Work groups or teams have become a popular topic since the 1980s. In parallel, interest in technology for supporting groups has been developing. Group decision support system (GDSS) used to be the technology of the day, typically implemented in the same place/same time mode for brainstorming purposes. The topic of workgroups, thus, became legitimate in the IS field. Along with this topic came experimental design as the research methodology, which previously had been just occasionally used. Much of the research had a focus on technology use and impacts on quantity and quality of data generated by using GDSS. GDSS technology was in the focus, along with certain aspects of GDSS sessions, although this IT was treated abstractly as a modus of making decisions as opposed to the face-to-face modus.

Another stream of research evolved around systems for supporting workflow, collaboration, communication, and sharing of knowledge. These are often called group support systems (GSS). The champion technology was Notestm, a programming environment for group applications, and the staple research method was a case study. This research has sometimes been labeled with terms “collaboration work and technology” and “groupware.” Generally, a more balanced approach in addressing both cognitive and technological informing agents has been achieved in research. The next surge of interest in groups and IT was marked with a shift toward teams with dispersed membership. This research stream was somewhat inspired by perspective of virtual organization. An example of virtual organization aspects is the development of trust between spatially distributed teammates. Communication technology became the center of attention. An emphasis on behavioral group issues is the social complement in this research, while problems of group cognition have not been given sufficient attention. More recently, attempts have been made toward bridging GDSS and communication systems research.

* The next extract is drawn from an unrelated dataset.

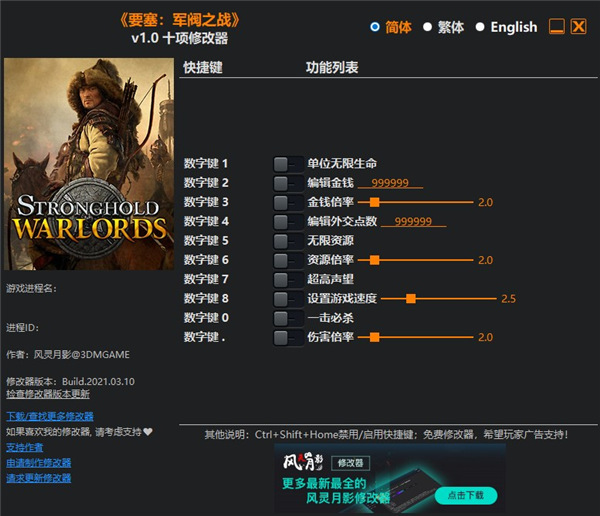Adjust the 伤害倍率 slider
This screenshot has height=516, width=600.
click(x=375, y=337)
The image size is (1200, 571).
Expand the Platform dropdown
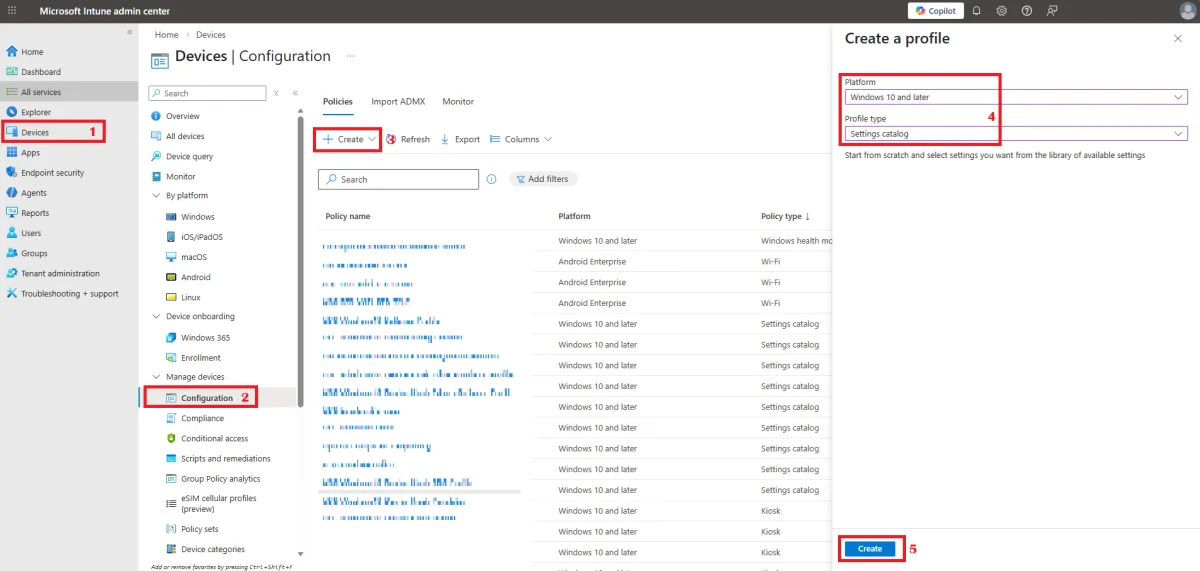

Communication is an indispensable part of the group context. Group support technology, therefore, needs to have data transfer capabilities. This is particularly so in the context of distributed groups. Collaborative work processes are carried out by communication channels, and thus communication is instrumental in sharing data, opinions and expertise, group thinking, the development of knowledge, and management of group memory. In the IS field, this communication is usually called “computer mediated communication” (CMC) or “computer assisted communication;” in other fields the label “telecommunication” may be used. Data in this sort of communication still take the form of text and audio for the most part, even though image and video formats steadily increase their share with technological advances and cost reduction. Also, wireless communication gradually claims its place alongside wired communication or even dominates in geographical regions that have never seen elaborate telephone and computer networks.

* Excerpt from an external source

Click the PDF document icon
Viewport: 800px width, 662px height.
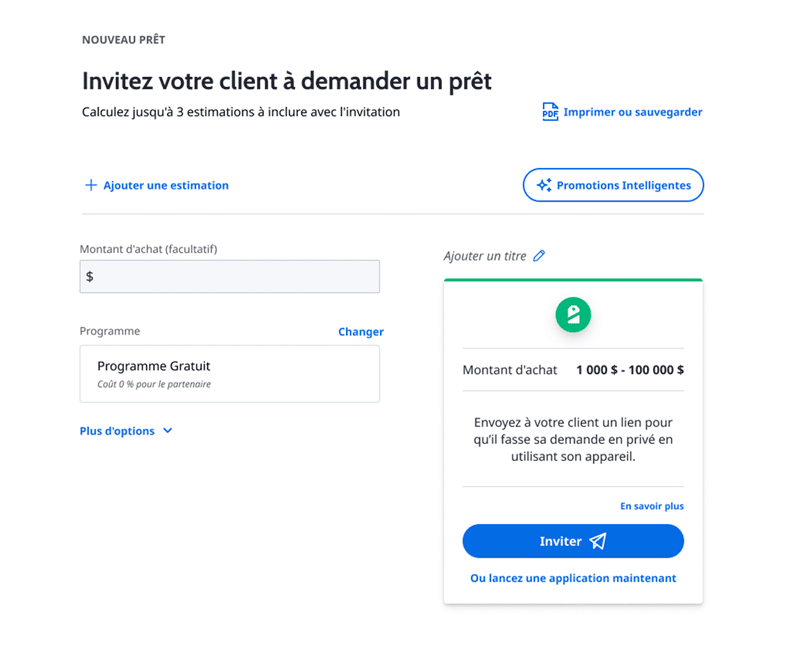pyautogui.click(x=550, y=112)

Scholars have disagreed with regard to the role of group systems and their relationships with structure, process, action, and, apparently, methodological issues. While some look at GDSS as an instrument for achieving better ideas and decision making, others maintain that random social effects can be nonetheless valuable. While some researchers find that people supported by email and the telephone can develop trustful relationships in the dispersed team context, others discover that even custom-built group support systems have just a limited value. A remarkable message from all this research is that groups and the associated informing agents do not yield easily to the efforts of understanding and controlling them. Technology in particular is the subject of more complex social processes than in the individual user context. The themes of “open-ended” character of group support systems (Weick, 1990; Orlikowski et al., 1995) and technology's “drifting” (Ciborra, 1996) characterize well this challenge to management control.

The discussion in this chapter will touch on all of these research streams, while “reconstructing” the discourse according to the IVO framework. A particular emphasis will be given to understanding groups as a form of intelligence, which is an agency performing cognitive processes similar to individual cognition. The title of the chapter comes from words “group” and “informatics.” The term informatics reflects the IVO approach of looking at organization of group from the perspective of informing agents.